His confidence in the detective’s helpfulness dwindled more.

Jefferson told the agent that he’d have Brosinski there for the meeting—in cuffs if need be. He wasn’t joking.

“Going down to District Eight,” Cotsworth called to the pool secretary, putting his suit jacket on to cover the shoulder holster.

She waved without looking up from her computer. If they needed him, she’d call.

Cotsworth parked, flashed his badge at the entrance guard, and was directed to Jefferson’s office.

Brosinski didn’t stand when he came in. The limp handshake suggested the morning meeting would drag from the start.

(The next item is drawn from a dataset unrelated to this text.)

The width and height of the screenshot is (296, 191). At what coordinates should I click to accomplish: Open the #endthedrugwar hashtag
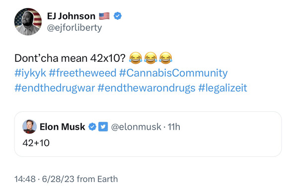[x=55, y=88]
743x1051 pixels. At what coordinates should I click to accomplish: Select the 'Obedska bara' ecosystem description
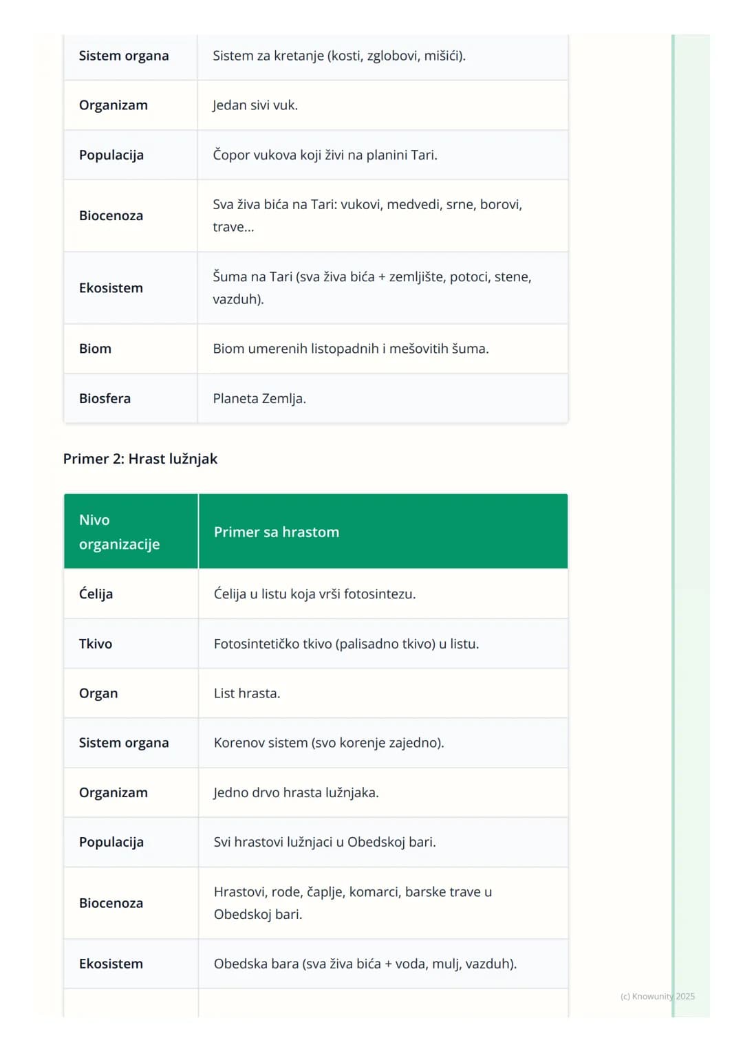click(383, 964)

“I searched his flat in Rogers Park,” said Brosinski.

“You mean
breaking
and
entering
,” said the chief.

“Warrants ain’t no ass pain for me,” said Brosinski. “Only you guys.”

Oh, geez
,
thought Cotsworth. Nothing was needed to understand why Brosinski no longer worked for Chicago’s finest.

“So what did you find?” asked Cotsworth.

“Wasn’t much there,” said Brosinski. “A cot, weights, cheap table and chair…shit like that.”

“Did you say
cot?

“The good doctor lived rather austerely.”

“Why?”

“No fucking clue.”

The FBI agent rubbed both eyes, yawning in frustration. “Anything on it?”

“Not even stains, if that’s what you mean,” answered Brosinski. “Like he slept on plastic sheets.”

“Hmm…” Cotsworth added another thing to ponder. “Fingerprints anywhere?”

“Every surface was clean. Had to be some somewhere, but…I mean the place was fuckin’
clean
. But he lived there, I know it.”

“What makes you believe that?” asked Cotsworth.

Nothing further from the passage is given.